# Problem to solve
Can you switch "Paste" to "Copy" in the records, starting at the line that contains "This screenshot has" and ending at the end of the records, and give back only those lines with the pictures left out?

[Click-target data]

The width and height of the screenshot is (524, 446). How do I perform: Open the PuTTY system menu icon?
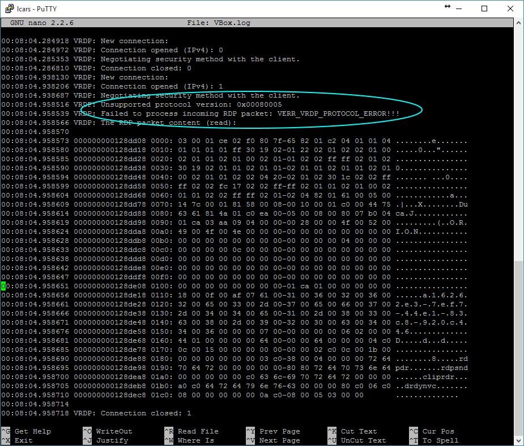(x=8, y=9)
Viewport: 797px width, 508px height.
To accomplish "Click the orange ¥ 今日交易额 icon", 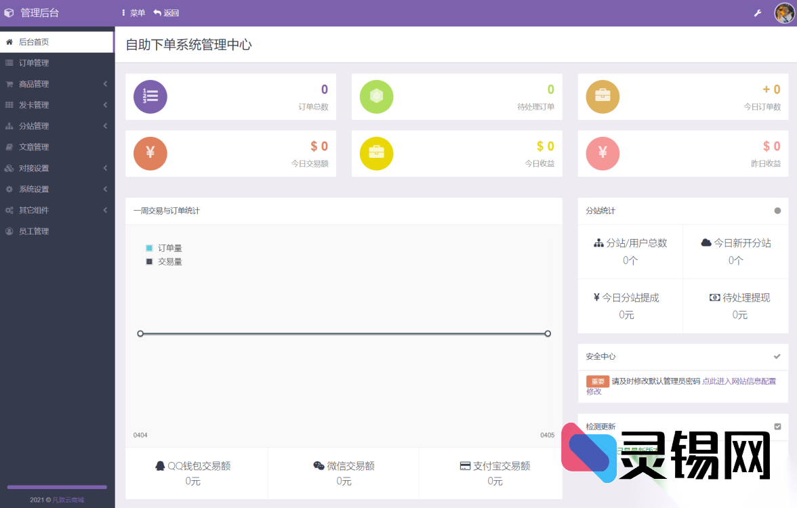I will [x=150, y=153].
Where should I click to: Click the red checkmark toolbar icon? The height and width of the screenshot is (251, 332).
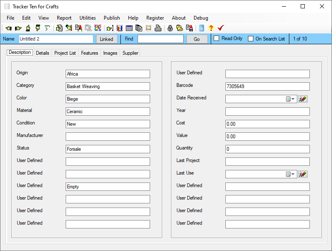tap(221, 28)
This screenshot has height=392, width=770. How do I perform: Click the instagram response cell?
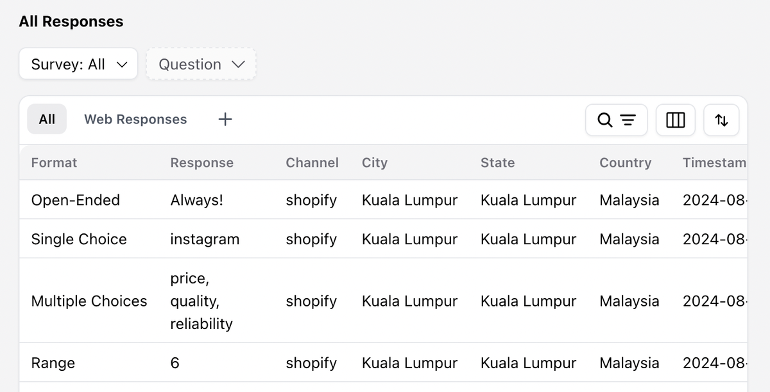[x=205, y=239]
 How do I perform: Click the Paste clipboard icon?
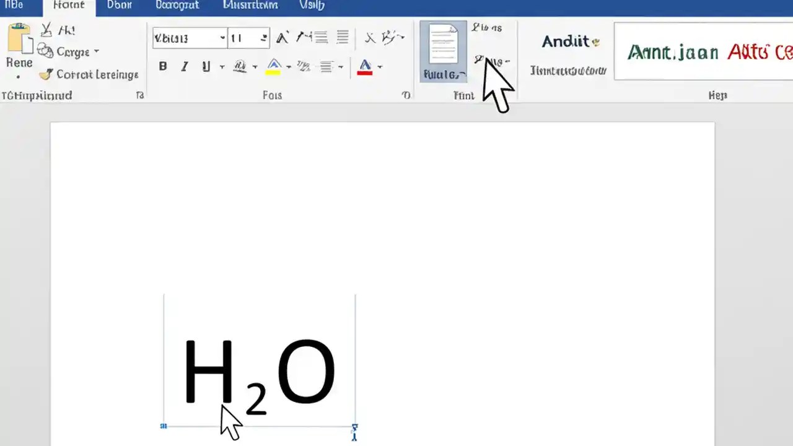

# In response
This screenshot has height=392, width=770. How do I perform: Click the instagram response cell?
[x=205, y=239]
 How do I perform: Click the Copy clipboard icon?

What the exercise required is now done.